━━━━━ TASK INPUT

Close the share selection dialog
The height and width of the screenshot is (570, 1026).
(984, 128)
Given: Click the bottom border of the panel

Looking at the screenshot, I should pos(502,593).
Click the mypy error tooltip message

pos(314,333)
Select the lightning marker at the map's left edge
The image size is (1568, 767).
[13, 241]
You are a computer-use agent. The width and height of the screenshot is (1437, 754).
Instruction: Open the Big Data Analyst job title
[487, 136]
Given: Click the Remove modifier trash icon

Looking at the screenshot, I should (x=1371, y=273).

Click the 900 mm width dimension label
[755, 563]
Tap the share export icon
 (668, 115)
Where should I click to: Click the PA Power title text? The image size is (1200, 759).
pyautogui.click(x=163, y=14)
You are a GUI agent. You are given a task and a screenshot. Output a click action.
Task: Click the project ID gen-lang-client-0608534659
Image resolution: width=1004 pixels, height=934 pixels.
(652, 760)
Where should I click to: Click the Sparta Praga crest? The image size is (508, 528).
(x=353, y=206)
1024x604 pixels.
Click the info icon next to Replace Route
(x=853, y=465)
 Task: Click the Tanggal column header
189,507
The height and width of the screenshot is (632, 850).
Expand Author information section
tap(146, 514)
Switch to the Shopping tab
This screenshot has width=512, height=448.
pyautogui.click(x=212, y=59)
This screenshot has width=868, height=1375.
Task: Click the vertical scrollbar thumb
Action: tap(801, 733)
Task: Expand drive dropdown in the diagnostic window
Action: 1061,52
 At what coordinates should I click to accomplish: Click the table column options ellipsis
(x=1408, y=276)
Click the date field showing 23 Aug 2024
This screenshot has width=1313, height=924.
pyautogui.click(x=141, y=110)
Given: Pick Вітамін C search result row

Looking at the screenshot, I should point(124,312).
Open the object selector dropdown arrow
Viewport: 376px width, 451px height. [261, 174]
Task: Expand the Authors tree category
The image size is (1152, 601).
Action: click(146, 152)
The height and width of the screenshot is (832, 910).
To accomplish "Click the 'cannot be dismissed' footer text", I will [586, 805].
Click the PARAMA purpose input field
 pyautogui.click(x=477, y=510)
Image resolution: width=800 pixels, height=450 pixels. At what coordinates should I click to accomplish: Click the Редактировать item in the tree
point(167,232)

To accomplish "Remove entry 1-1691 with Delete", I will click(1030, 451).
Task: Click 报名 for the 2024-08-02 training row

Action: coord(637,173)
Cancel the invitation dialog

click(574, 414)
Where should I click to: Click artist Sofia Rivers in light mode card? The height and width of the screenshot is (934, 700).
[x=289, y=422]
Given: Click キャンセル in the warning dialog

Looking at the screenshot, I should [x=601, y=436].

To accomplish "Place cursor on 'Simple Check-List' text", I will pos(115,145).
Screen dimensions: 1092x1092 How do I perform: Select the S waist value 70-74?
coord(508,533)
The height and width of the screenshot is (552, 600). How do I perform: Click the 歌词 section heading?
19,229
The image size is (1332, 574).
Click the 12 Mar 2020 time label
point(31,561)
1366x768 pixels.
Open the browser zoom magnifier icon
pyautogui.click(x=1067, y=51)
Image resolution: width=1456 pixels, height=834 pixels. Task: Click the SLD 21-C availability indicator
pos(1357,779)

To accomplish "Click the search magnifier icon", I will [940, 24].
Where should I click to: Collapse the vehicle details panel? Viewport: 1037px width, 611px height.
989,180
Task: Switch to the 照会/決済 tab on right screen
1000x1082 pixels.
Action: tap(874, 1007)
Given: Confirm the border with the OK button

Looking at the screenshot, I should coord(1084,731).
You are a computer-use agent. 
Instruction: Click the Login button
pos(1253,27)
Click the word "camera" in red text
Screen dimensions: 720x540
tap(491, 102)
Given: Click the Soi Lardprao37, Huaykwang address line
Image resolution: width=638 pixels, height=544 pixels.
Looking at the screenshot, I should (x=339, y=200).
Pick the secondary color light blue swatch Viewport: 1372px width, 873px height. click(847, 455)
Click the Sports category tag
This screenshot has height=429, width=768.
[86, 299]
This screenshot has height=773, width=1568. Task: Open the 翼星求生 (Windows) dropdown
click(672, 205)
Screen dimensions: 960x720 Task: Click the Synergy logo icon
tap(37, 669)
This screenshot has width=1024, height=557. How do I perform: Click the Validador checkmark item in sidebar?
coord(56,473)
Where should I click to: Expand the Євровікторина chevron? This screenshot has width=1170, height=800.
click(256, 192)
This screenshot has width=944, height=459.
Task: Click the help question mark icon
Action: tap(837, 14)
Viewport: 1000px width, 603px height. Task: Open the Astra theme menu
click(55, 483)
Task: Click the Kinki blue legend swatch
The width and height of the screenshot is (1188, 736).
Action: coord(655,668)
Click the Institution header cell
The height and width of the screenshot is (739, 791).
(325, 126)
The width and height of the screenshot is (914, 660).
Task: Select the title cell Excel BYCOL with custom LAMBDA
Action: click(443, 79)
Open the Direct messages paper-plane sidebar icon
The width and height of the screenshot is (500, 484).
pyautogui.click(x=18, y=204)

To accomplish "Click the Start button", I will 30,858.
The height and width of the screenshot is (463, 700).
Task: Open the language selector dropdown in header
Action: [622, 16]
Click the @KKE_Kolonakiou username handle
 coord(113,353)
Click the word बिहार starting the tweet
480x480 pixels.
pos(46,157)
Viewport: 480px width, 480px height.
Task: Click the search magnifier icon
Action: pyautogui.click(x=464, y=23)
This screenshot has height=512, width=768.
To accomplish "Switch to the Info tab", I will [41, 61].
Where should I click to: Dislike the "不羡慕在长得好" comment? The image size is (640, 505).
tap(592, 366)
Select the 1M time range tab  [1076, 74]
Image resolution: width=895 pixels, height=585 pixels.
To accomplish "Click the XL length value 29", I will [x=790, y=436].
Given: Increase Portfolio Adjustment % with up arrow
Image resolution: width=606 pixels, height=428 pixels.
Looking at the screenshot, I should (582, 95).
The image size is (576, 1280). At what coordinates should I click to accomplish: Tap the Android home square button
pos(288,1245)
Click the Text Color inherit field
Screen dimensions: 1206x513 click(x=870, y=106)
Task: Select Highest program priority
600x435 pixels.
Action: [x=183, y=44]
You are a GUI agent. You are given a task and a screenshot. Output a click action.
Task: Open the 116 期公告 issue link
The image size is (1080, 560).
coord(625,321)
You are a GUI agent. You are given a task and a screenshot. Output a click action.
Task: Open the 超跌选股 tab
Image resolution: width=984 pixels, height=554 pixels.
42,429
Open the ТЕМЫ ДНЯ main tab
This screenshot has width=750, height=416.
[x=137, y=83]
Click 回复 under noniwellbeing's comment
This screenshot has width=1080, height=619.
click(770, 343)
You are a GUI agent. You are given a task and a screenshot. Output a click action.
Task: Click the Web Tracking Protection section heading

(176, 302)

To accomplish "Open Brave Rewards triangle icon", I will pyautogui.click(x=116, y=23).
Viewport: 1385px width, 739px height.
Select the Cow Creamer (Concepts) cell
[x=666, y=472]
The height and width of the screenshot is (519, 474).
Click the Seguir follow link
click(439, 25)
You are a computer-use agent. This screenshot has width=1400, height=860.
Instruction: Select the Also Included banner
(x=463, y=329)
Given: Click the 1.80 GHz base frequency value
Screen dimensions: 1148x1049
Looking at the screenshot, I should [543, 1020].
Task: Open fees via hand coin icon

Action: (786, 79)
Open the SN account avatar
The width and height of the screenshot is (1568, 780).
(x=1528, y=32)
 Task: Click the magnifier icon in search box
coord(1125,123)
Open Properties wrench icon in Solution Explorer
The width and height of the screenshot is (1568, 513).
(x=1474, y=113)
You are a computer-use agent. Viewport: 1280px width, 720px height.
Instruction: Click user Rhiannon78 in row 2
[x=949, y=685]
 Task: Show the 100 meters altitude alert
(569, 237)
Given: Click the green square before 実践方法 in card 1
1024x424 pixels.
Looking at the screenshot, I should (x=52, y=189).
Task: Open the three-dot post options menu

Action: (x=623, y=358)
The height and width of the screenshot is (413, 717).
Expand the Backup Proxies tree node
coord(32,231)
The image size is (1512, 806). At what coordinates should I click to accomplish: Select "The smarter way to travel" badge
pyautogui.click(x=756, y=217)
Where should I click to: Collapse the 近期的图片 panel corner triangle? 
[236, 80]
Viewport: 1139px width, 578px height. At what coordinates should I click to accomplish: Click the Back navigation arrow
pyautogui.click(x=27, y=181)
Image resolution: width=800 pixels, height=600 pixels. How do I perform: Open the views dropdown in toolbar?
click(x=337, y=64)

━━━━━━━━━━

### WHAT THE TASK REQUIRES
Set every line down again exactly. Begin with the first line of the entries and finish with the line containing "Select the lightning".

### RESPONSE BELOW
Close the share selection dialog
The height and width of the screenshot is (570, 1026).
(984, 128)
Given: Click the bottom border of the panel

Looking at the screenshot, I should pos(502,593).
Click the mypy error tooltip message

pos(314,333)
Select the lightning marker at the map's left edge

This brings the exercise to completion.